*THE PROBLEM*: Copy the items from the very first line through the line containing "品番順 (337, 478)", replacing "GUI agent" with "interface agent" and changing nothing else.

+ + + +

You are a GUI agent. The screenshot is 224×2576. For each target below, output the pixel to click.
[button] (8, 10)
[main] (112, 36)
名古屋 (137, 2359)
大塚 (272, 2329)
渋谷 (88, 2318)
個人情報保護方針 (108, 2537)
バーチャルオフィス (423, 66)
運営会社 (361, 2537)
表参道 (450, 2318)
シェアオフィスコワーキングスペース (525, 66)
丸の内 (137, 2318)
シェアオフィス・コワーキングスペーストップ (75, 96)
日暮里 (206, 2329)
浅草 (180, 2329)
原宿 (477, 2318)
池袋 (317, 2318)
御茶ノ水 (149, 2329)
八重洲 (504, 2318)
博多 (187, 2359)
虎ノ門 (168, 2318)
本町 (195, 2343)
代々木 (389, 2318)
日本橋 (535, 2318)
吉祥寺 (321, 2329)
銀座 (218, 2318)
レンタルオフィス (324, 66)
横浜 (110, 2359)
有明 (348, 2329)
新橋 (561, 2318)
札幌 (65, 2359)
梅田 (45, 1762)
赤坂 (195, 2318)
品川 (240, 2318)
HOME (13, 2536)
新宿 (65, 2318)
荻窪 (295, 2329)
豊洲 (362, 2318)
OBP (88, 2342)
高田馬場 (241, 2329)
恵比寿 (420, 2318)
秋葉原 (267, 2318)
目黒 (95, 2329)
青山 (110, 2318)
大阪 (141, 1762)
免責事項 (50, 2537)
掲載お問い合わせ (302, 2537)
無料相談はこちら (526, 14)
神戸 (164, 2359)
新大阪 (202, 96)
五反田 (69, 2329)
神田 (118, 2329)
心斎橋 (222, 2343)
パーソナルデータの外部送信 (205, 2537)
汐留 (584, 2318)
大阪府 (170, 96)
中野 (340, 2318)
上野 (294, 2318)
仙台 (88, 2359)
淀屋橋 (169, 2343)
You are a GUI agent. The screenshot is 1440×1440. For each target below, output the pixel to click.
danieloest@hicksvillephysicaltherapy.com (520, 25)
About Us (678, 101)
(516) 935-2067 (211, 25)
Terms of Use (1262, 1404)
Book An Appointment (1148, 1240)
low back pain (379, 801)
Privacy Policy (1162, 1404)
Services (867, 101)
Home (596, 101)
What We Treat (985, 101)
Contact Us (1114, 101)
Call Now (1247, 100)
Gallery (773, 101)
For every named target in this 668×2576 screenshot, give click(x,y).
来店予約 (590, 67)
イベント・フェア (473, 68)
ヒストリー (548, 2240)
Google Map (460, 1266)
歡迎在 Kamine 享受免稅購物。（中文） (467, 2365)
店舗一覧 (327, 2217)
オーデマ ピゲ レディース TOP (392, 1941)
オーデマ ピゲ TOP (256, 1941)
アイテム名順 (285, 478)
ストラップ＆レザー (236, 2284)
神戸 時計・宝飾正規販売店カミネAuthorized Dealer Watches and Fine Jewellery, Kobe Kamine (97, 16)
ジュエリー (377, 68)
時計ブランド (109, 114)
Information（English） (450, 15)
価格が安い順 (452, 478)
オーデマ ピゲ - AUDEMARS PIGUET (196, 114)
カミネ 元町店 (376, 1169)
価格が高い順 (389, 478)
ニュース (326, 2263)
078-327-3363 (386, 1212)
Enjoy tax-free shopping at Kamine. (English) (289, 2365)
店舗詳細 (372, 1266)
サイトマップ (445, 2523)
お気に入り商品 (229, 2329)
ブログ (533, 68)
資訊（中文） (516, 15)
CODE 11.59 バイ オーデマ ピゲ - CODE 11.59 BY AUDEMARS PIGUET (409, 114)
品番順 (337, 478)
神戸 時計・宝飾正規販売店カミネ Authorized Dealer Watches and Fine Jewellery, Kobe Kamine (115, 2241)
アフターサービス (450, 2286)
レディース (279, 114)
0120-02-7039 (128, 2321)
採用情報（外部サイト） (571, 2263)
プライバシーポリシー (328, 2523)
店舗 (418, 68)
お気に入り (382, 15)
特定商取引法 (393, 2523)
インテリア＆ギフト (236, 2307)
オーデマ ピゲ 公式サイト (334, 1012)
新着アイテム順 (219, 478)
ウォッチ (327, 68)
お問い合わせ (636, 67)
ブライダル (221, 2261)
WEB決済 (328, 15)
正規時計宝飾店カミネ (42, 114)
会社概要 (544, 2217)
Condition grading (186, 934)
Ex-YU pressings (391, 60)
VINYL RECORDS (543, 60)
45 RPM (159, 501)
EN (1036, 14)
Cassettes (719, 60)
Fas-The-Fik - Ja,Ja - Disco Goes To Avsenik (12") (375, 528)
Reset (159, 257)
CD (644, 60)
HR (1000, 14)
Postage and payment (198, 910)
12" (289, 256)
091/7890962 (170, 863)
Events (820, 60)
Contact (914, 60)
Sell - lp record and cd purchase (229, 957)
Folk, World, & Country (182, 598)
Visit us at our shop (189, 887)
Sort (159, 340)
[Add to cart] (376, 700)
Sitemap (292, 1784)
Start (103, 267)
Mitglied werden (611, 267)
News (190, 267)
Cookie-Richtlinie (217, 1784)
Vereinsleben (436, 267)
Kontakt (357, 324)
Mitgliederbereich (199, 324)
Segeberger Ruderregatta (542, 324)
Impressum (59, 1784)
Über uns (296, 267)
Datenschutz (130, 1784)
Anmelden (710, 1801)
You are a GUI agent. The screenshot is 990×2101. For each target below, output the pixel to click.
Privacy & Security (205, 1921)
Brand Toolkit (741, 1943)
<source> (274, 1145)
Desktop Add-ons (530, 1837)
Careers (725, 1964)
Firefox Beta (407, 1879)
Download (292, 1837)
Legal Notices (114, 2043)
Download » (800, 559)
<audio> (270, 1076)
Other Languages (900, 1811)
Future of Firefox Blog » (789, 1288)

+ + + +

*RESPONSE*:
You are a interface agent. The screenshot is 224×2576. For each target below, output the pixel to click.
[button] (8, 10)
[main] (112, 36)
名古屋 (137, 2359)
大塚 (272, 2329)
渋谷 (88, 2318)
個人情報保護方針 (108, 2537)
バーチャルオフィス (423, 66)
運営会社 (361, 2537)
表参道 (450, 2318)
シェアオフィスコワーキングスペース (525, 66)
丸の内 (137, 2318)
シェアオフィス・コワーキングスペーストップ (75, 96)
日暮里 (206, 2329)
浅草 (180, 2329)
原宿 (477, 2318)
池袋 (317, 2318)
御茶ノ水 (149, 2329)
八重洲 (504, 2318)
博多 (187, 2359)
虎ノ門 (168, 2318)
本町 (195, 2343)
代々木 (389, 2318)
日本橋 (535, 2318)
吉祥寺 (321, 2329)
銀座 (218, 2318)
レンタルオフィス (324, 66)
横浜 (110, 2359)
有明 (348, 2329)
新橋 (561, 2318)
札幌 (65, 2359)
梅田 (45, 1762)
赤坂 (195, 2318)
品川 (240, 2318)
HOME (13, 2536)
新宿 (65, 2318)
荻窪 (295, 2329)
豊洲 (362, 2318)
OBP (88, 2342)
高田馬場 (241, 2329)
恵比寿 (420, 2318)
秋葉原 (267, 2318)
目黒 (95, 2329)
青山 (110, 2318)
大阪 (141, 1762)
免責事項 (50, 2537)
掲載お問い合わせ (302, 2537)
無料相談はこちら (526, 14)
神戸 (164, 2359)
新大阪 (202, 96)
五反田 (69, 2329)
神田 (118, 2329)
心斎橋 (222, 2343)
パーソナルデータの外部送信 (205, 2537)
汐留 (584, 2318)
大阪府 (170, 96)
中野 (340, 2318)
上野 (294, 2318)
仙台 (88, 2359)
淀屋橋 (169, 2343)
You are a interface agent. The screenshot is 1440×1440. For each target below, output the pixel to click.
danieloest@hicksvillephysicaltherapy.com (520, 25)
About Us (678, 101)
(516) 935-2067 (211, 25)
Terms of Use (1262, 1404)
Book An Appointment (1148, 1240)
low back pain (379, 801)
Privacy Policy (1162, 1404)
Services (867, 101)
Home (596, 101)
What We Treat (985, 101)
Contact Us (1114, 101)
Call Now (1247, 100)
Gallery (773, 101)
For every named target in this 668×2576 screenshot, give click(x,y).
来店予約 (590, 67)
イベント・フェア (473, 68)
ヒストリー (548, 2240)
Google Map (460, 1266)
歡迎在 Kamine 享受免稅購物。（中文） (467, 2365)
店舗一覧 (327, 2217)
オーデマ ピゲ レディース TOP (392, 1941)
オーデマ ピゲ TOP (256, 1941)
アイテム名順 (285, 478)
ストラップ＆レザー (236, 2284)
神戸 時計・宝飾正規販売店カミネAuthorized Dealer Watches and Fine Jewellery, Kobe Kamine (97, 16)
ジュエリー (377, 68)
時計ブランド (109, 114)
Information（English） (450, 15)
価格が安い順 (452, 478)
オーデマ ピゲ - AUDEMARS PIGUET (196, 114)
カミネ 元町店 (376, 1169)
価格が高い順 (389, 478)
ニュース (326, 2263)
078-327-3363 (386, 1212)
Enjoy tax-free shopping at Kamine. (English) (289, 2365)
店舗詳細 (372, 1266)
サイトマップ (445, 2523)
お気に入り商品 (229, 2329)
ブログ (533, 68)
資訊（中文） (516, 15)
CODE 11.59 バイ オーデマ ピゲ - CODE 11.59 BY AUDEMARS PIGUET (409, 114)
品番順 (337, 478)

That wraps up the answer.